Inwigilacja czy pokazowe procesy sądowe nie złamały jednak oporu wśród młodzieży. „Tajne grupy wywodzące się z różnych środowisk i tradycji sięgającej korzeniami do przedwojennych organizacji o charakterze patriotycznym, narodowym czy religijnym kontynuowały działalność i nękały system komunistyczny. Masowy charakter tajnych stowarzyszeń był fenomenem w skali całego bloku państw socjalistycznych i świadectwem odrzucenia ideologii komunistycznej przez znaczną część poddawanych intensywnym zabiegom propagandowym młodych ludzi” - podkreślała Anna Badura.

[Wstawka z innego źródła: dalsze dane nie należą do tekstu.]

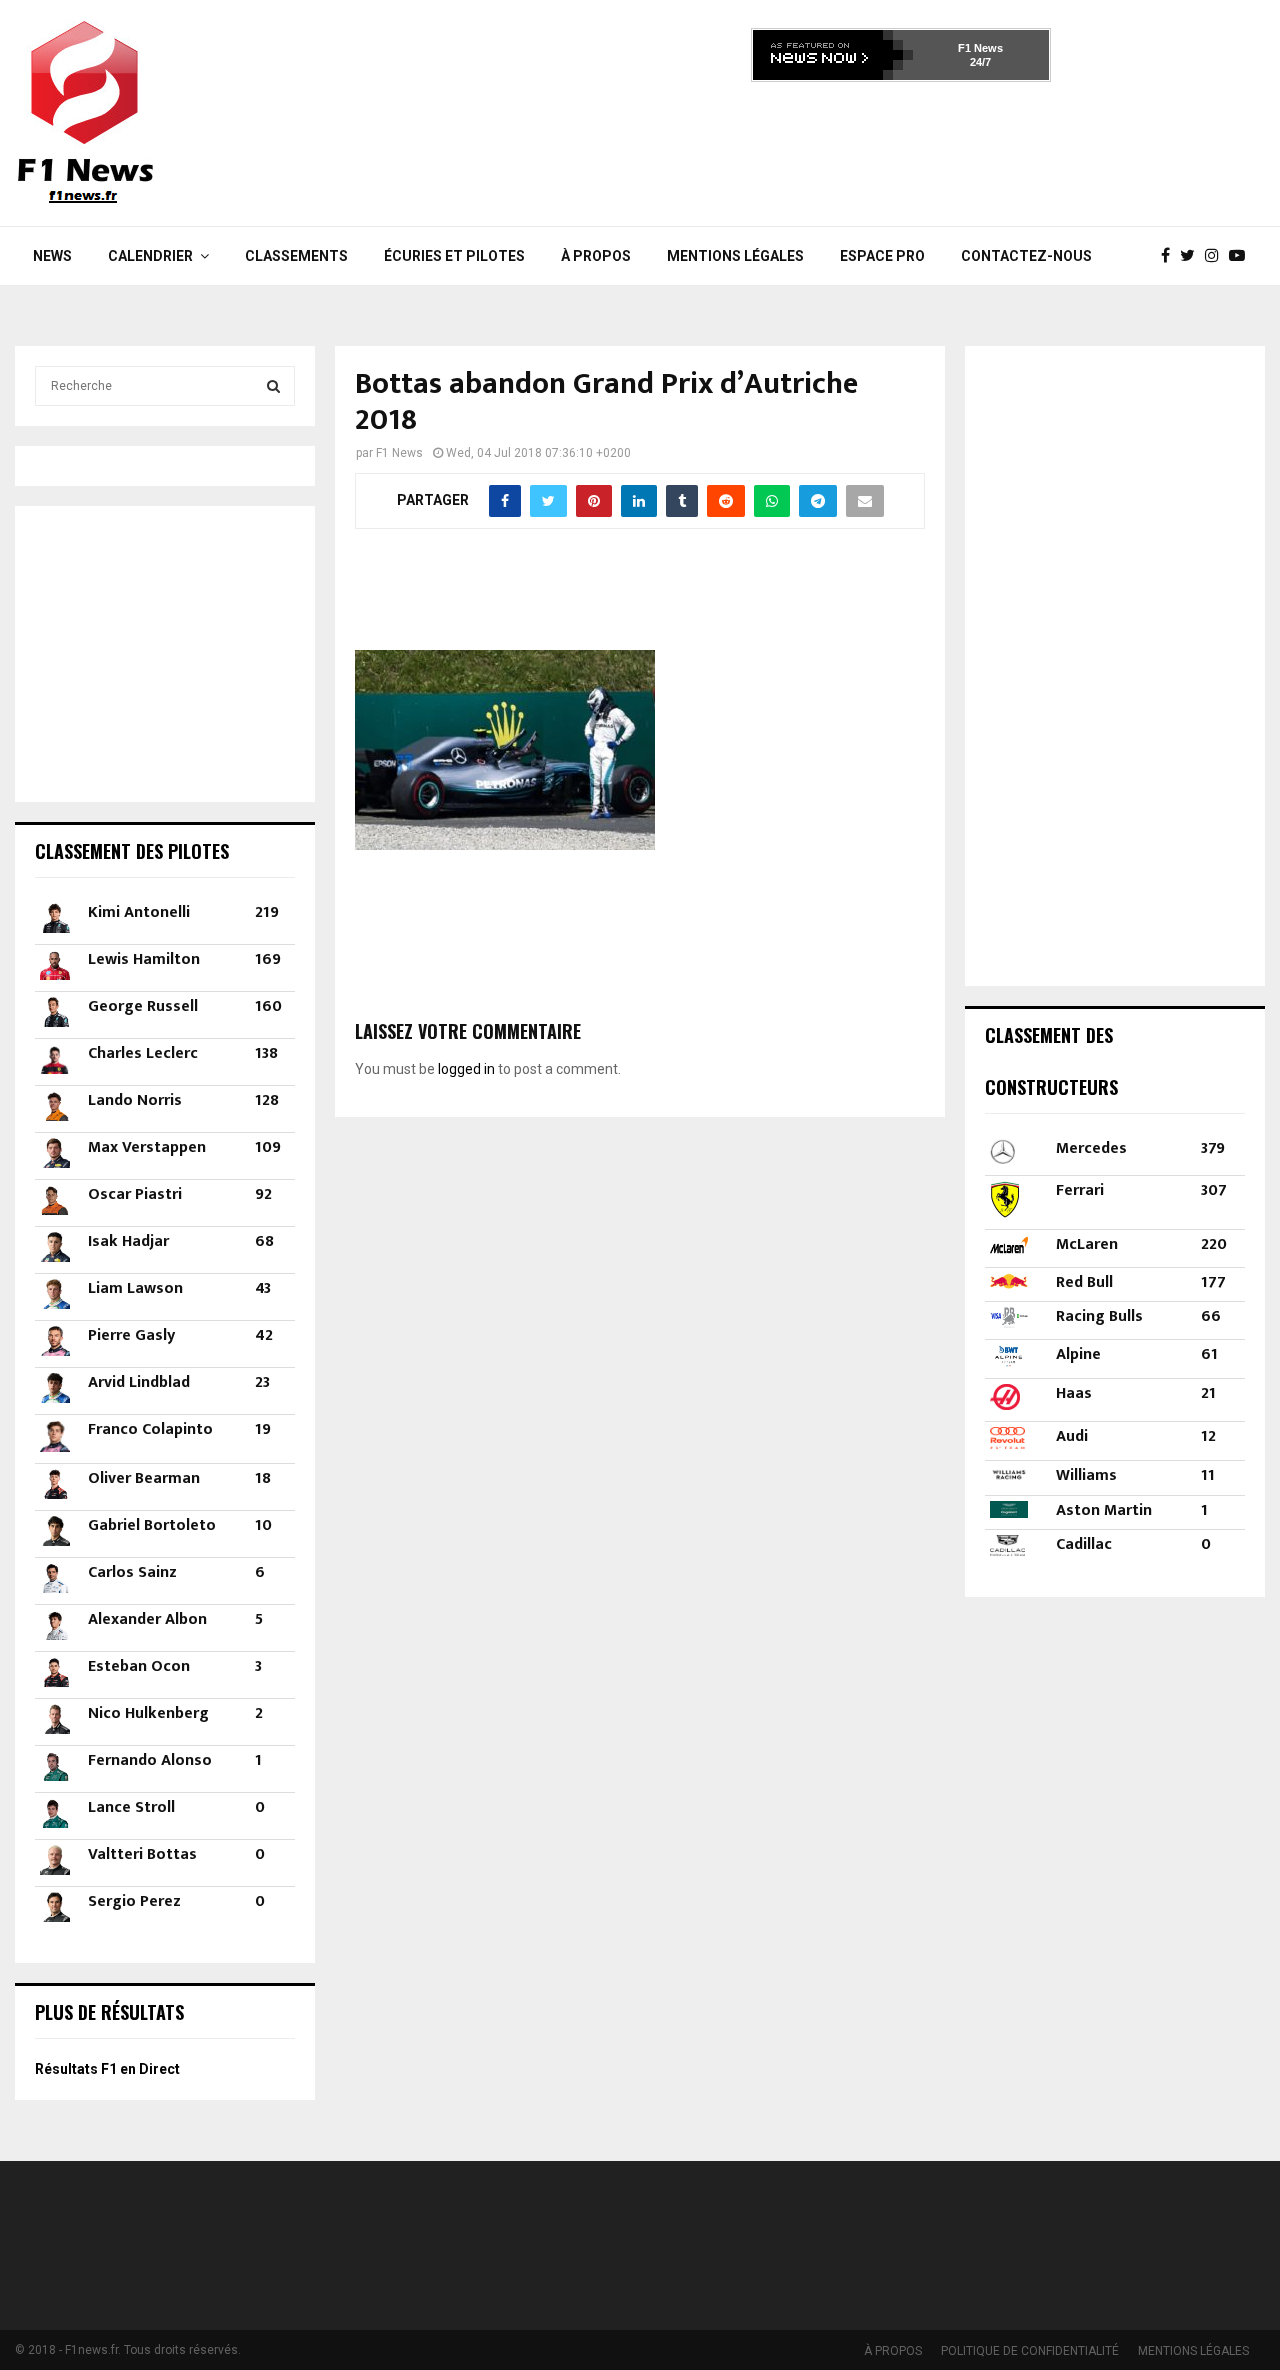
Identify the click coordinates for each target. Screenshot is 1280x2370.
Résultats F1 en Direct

Według danych prezentowanych przez katowicki IPN, na terenie Górnego Śląska i Podbeskidzia w latach 1945-55 funkcjonowało 37 ugrupowań konspiracyjnych zrzeszających od 450 do 500 członków. Najwięcej organizacji zlokalizowanych było w dużych miastach, takich jak: Bielsko, Chorzów, Katowice, Bytom, Gliwice i Zabrze. Do tego należy dodać nieznaną liczbę ugrupowań niewykrytych przez organy bezpieczeństwa, można więc założyć, że skala zjawiska była o wiele większa. Młodych ludzi nie zrażało nawet to, że po wyjściu na wolność nie mogli podjąć pracy, kontynuować nauki, a w wielu wypadkach byli w dalszym ciągu inwigilowani. Taka kontrola trwała do końca lat 80. XX wieku!